(REQUIREMENT): Look through the records below for the line holding "Comentário (22, 907)". Write it out exactly, with each following line through the line holding "Porque esterilizamos TODOS".

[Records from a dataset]

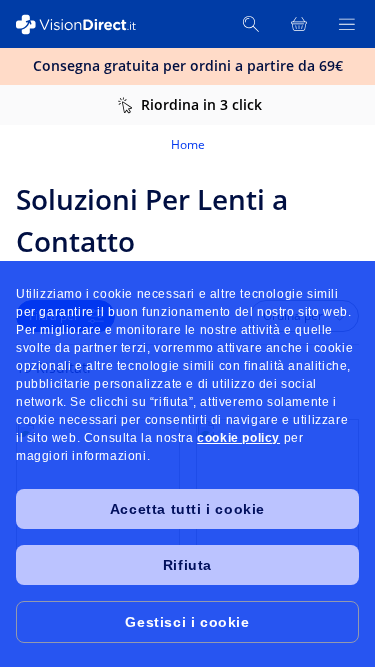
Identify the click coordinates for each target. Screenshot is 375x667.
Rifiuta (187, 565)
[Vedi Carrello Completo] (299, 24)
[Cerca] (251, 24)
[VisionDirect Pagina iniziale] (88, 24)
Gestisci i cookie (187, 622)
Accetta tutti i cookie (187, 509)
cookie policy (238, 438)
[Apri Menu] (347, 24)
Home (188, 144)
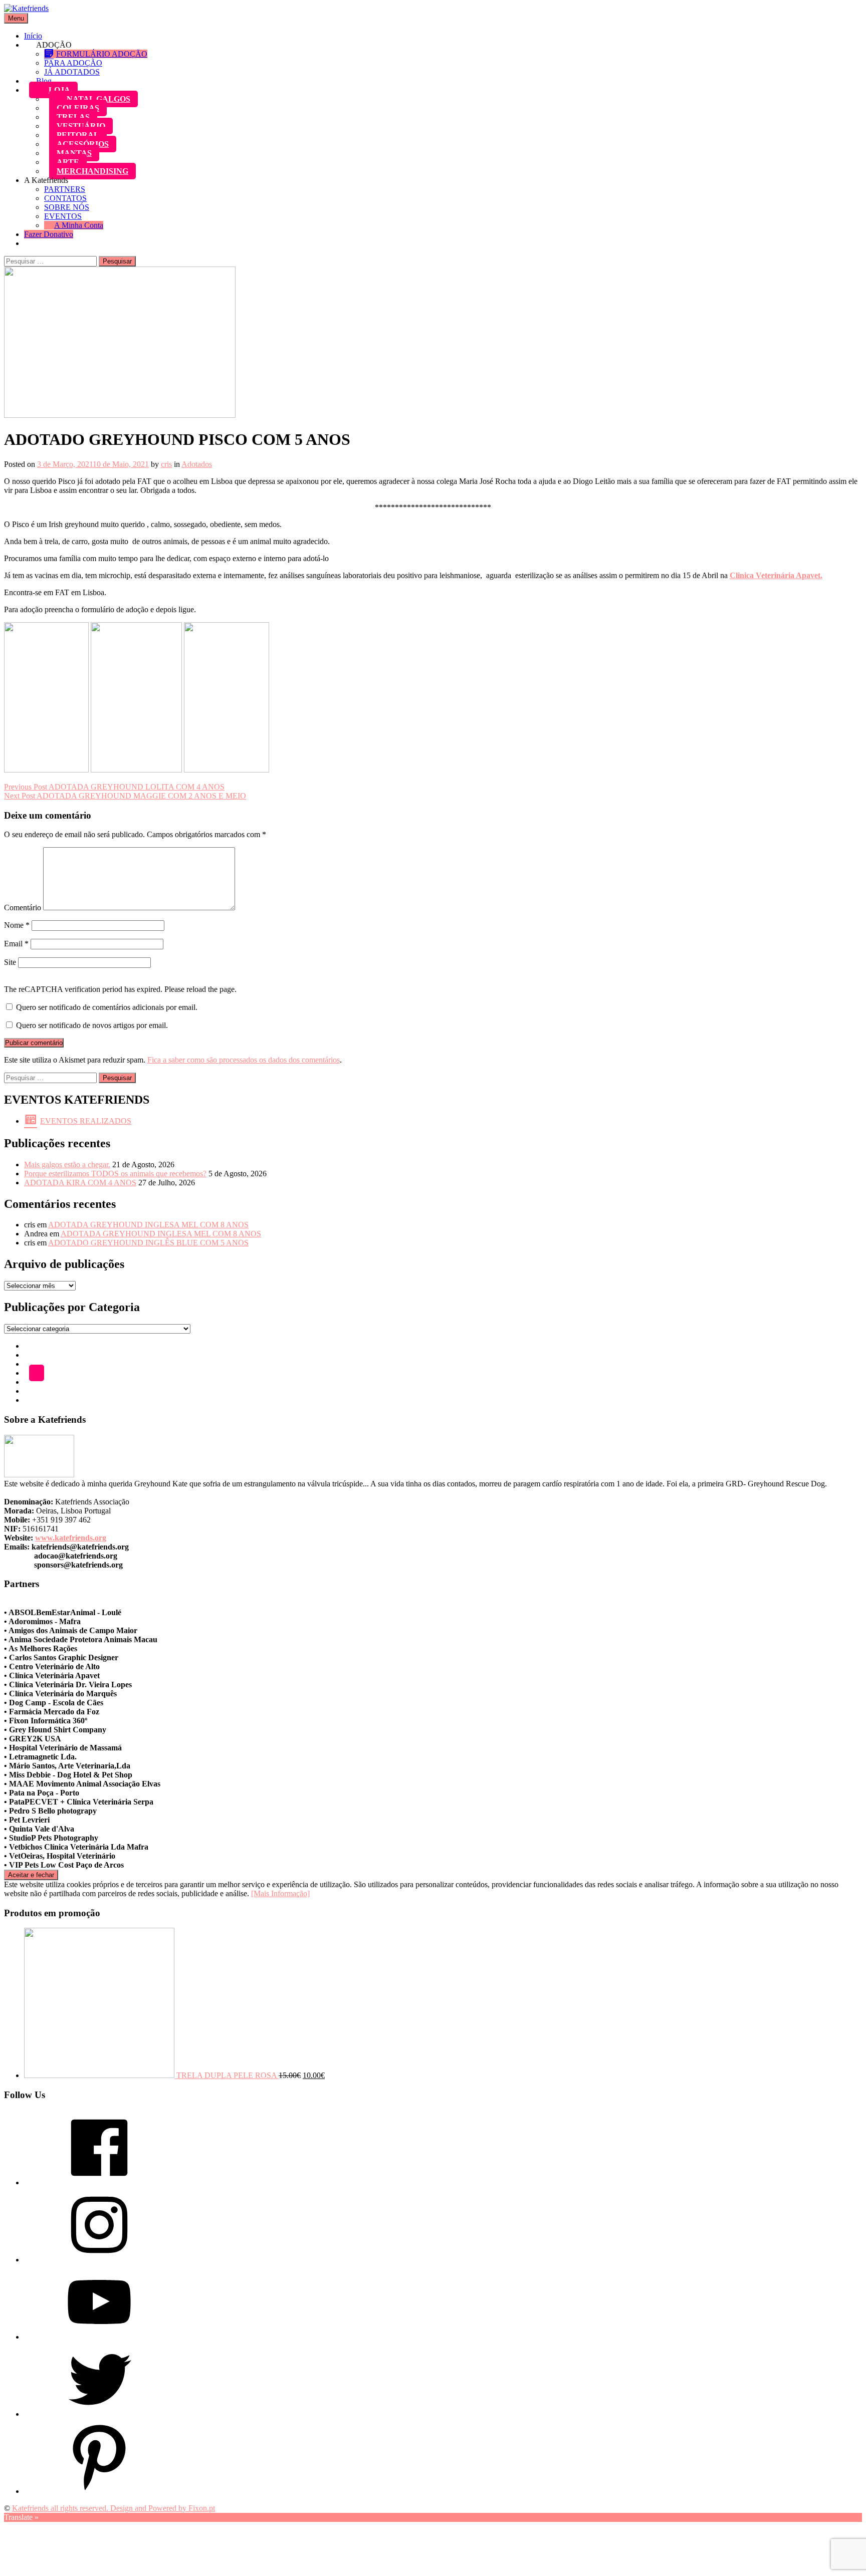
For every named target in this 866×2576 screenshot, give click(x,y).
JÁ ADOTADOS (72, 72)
==
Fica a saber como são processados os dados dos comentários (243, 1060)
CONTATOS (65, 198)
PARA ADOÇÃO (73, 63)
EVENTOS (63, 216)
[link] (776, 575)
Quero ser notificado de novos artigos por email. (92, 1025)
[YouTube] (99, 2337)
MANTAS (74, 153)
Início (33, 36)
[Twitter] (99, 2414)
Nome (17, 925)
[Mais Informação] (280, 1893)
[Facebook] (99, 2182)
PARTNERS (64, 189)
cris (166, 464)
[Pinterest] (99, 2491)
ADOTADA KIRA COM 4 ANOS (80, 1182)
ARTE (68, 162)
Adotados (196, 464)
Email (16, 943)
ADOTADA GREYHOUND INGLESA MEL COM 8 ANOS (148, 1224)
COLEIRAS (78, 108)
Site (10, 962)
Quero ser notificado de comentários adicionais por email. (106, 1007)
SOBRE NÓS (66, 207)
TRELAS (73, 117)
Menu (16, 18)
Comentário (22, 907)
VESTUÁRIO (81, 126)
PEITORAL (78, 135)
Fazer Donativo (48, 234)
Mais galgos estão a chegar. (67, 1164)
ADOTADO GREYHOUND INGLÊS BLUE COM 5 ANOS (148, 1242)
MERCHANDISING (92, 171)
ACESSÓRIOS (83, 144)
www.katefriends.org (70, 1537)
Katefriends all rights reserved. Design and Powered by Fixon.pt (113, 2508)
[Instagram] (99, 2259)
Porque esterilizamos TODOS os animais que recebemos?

(SOLUTION TO THIS PROBLEM):
Comentário (22, 907)
VESTUÁRIO (81, 126)
PEITORAL (78, 135)
Fazer Donativo (48, 234)
Mais galgos estão a chegar. (67, 1164)
ADOTADO GREYHOUND INGLÊS BLUE COM 5 ANOS (148, 1242)
MERCHANDISING (92, 171)
ACESSÓRIOS (83, 144)
www.katefriends.org (70, 1537)
Katefriends all rights reserved. Design and Powered by Fixon.pt (113, 2508)
[Instagram] (99, 2259)
Porque esterilizamos TODOS os animais que recebemos?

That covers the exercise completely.